Friday, February 10, 2012

16 Agustos 2008 Mallorca'dan yola cikiyoruz

16 Agustos Cumartesi:
Adios Mallorca!
Sabah kalktik, yavas yavas yola koyulmak istiyoruz. Ama once kahvalti. Havuzlugun icindeki plastik sogutucunun uzerine tepsimizi yerlestiriyoruz. Ada manzarasi esliginde her zamanki favori kahvalti tabagimizi( klasik bol peynir cesitli, nefis kirmizi domatesin eslik ettigi bol sebzeli) sabah cayimizla birlikte silip supuruyoruz. Gunlerden cumartesi oldugu icin, guzel havayi da firsat bilen adalilar irili ufakli tekneleriyle sanki arkalarindan kovalayan var gibi aceleyle denize aciliyorlar, etrafimizda yogun bir hareketlilik yasaniyor. Biz de ufak ufak toparlaniyoruz. Son rotus olarak devasa dinginin guverteye alinmasi ve motorunun da davitteki yerine takilmasi gerekiyor. Her zaman Cirque de Soleil'deki akrobatik gosterileri animsatan bir sekilde yapildigindan, yerlerimizi aliyoruz. Dingiyi davitin oldugu kic tarafa yanastiriyoruz, kaptan dingide, ben havuzluktaki vincin basinda, kaptanin hazirladigi duzenekle motoru baglayip makara yardimiyla yukseltiyoruz, belli bir yukseklige kaldirinca kaptanin kosa kosa gelip motoru kucaklayip ev yapimi davitin ayaklariyla kupeste demirlerinin arasindan takacagi yere takmasi lazim. Tam cekerken motor bagladigimiz sekilden yan tarafa dogru kaykildi, kaptan panikle tekneye cikarak absurd bir sekilde 55 kiloluk motoru dusmesin diye tutmaya calisirken , ne oldum demeden motorun ust kapagi cuuup denize dustu!! Plastik oldugu icin batmayacagini dusunurken icine su dolmaya ve batmaya basladi. Tam o sirada yanimizdan gecen surat motorundaki iki adam ve iki cocuk olayi gormus olmalilar ki kahkahalar atarak yanimizdan gecerken, zaten cani yanmis ve sinirleri tepesine cikmis olan kaptan bas bas bagirdi: "hey!! you fu.%&#@ .. idiots! come and fu#@&#@ help instead of laughing and running away!! " (hey siz ... ....... sersemler, guleceginize gelin de yardim edin!!!) Duydugu seyleri anlamadigindan emin oldugumuz cocuklardan biri teknedeki adamlara bizi isaret edip birseyler dedikten sonra surat motoru geri dondu. Maalesef is isten gecti dedik, onlar da gaza basip gittiler. Tabii is yine basa dustu, motoru emniyete aldiktan sonra, kaptan maske ve paletle 7 metre derine dalarak otlarin arasindan kapagi bulup cikardi. Yepyeni motorun kapagi kaybolsaydi gercekten uzulecektik. Bu da bize yine iyi bir ders oldu, daha sonraki seferlerde motoru tekneye cikarirken daha saglamci davrandik.

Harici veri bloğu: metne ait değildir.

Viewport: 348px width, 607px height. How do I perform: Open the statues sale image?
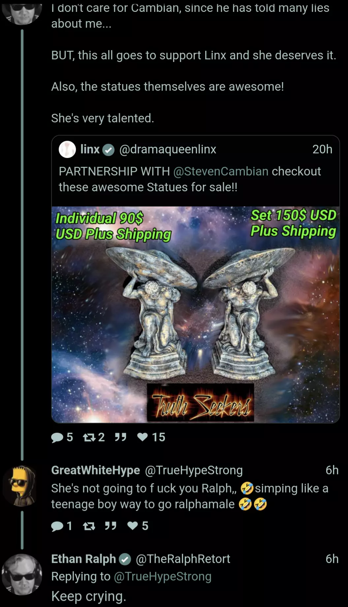196,315
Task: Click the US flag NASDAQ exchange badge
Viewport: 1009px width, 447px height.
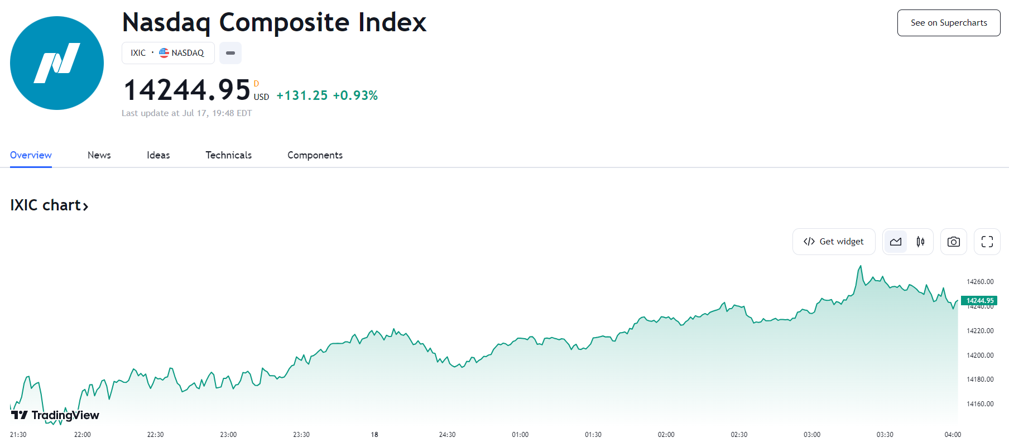Action: pos(182,53)
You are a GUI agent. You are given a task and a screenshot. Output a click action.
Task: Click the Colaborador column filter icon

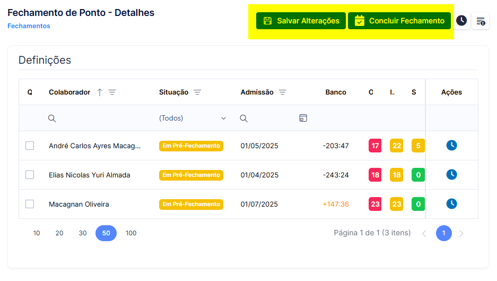pos(112,92)
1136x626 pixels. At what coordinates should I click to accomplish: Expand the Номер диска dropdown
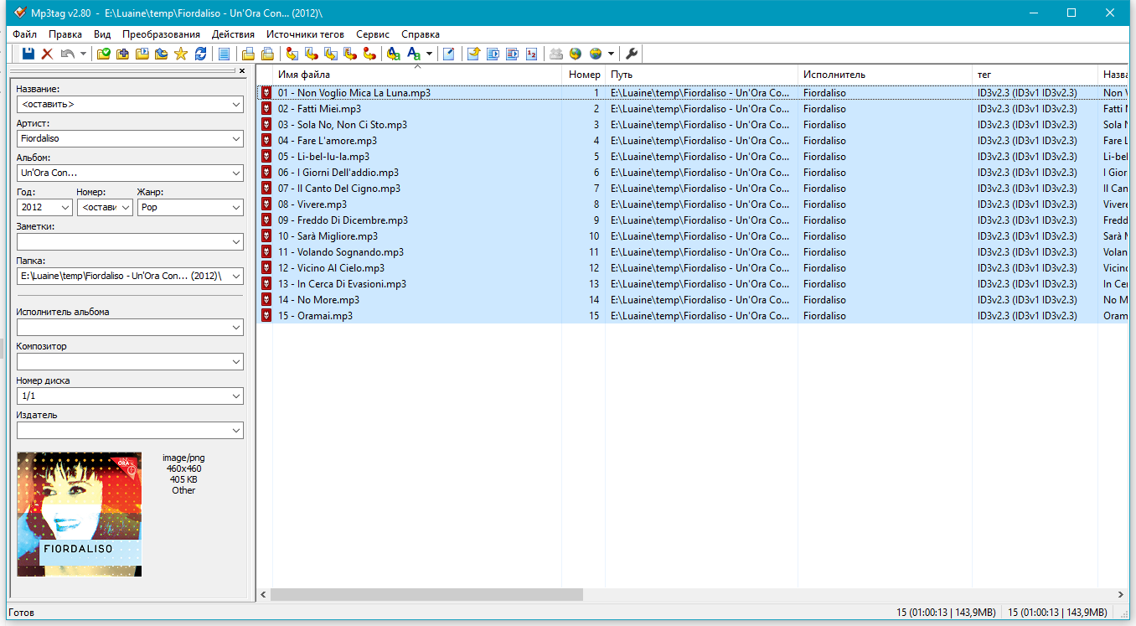pos(235,396)
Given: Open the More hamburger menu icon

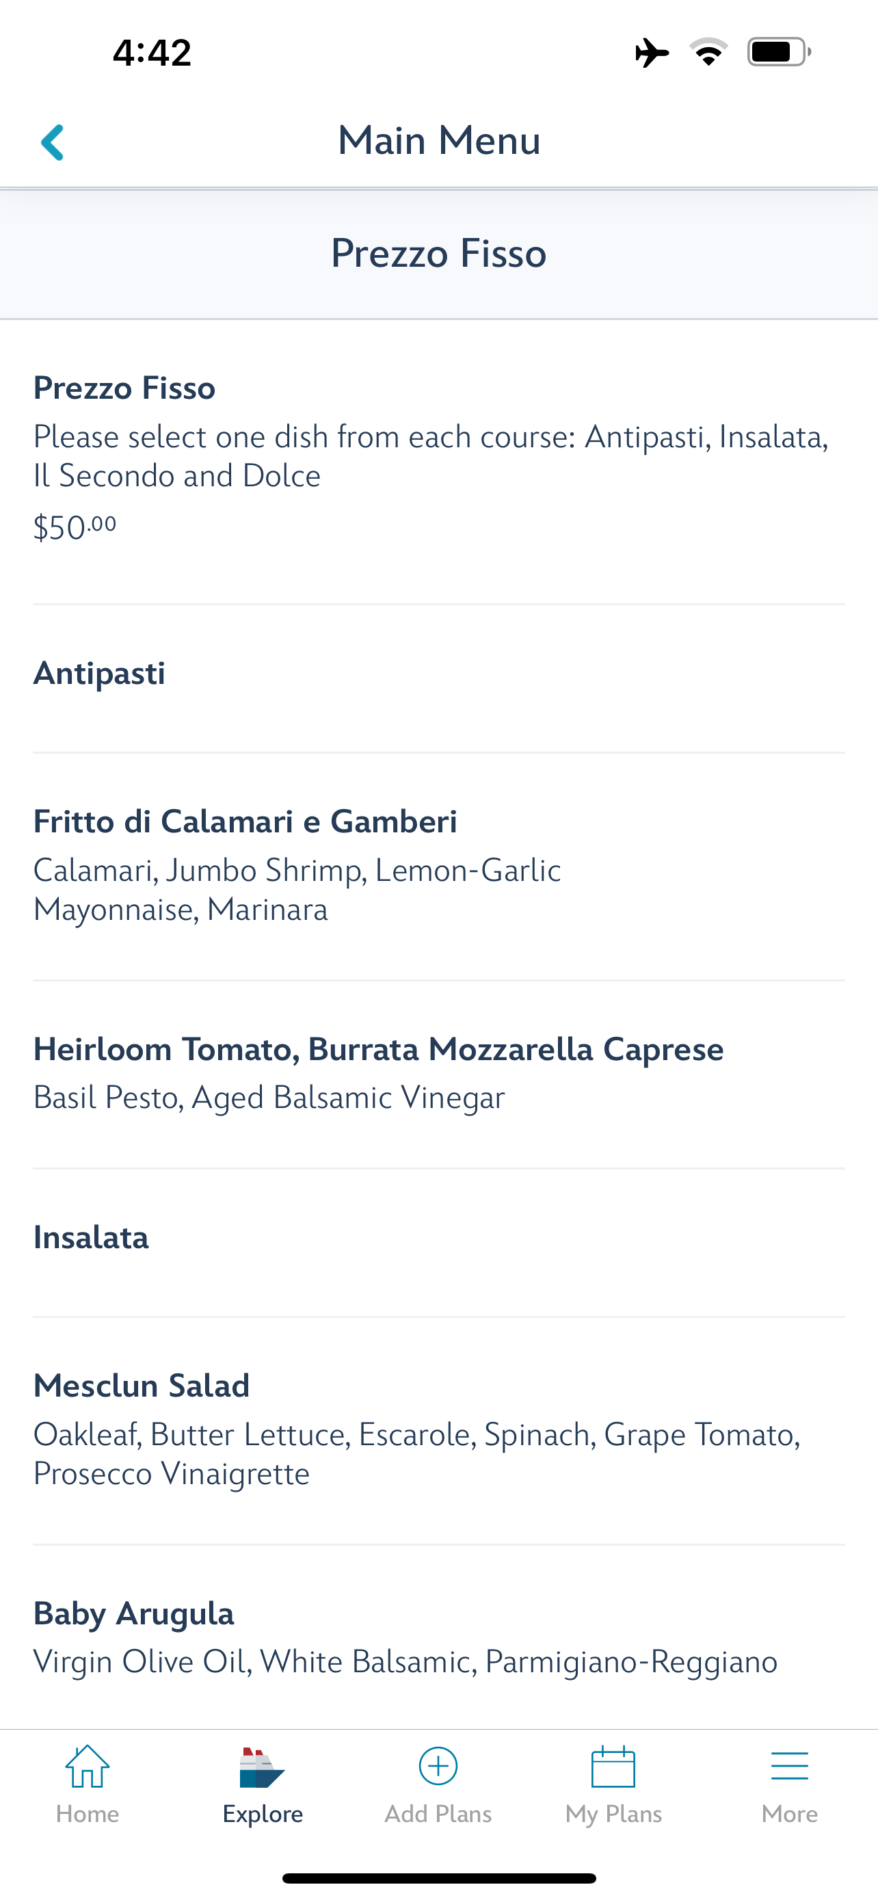Looking at the screenshot, I should point(790,1766).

Butun bu heyecandan sonra saat 12 gibi demir aldik, vira bismillah dedik, Sardunya'ya dogru yola koyulduk. Porto Colom'un korunakli limanindan cikinca denizde onlarca balikci kayigi ve piknik yapan insanlar bizi sasirtti.



Buyuklu kucuklu tekneler, hepsinin uzerinde basit bir sistemle yerlestirilmis tentelerin golgesinde, bir yandan avlaniyor bir yandan aileleriyle piknik yapiyorlardi. Cok guzel bir havada, tum yelkenlerimiz acik, keyifle devam ettik.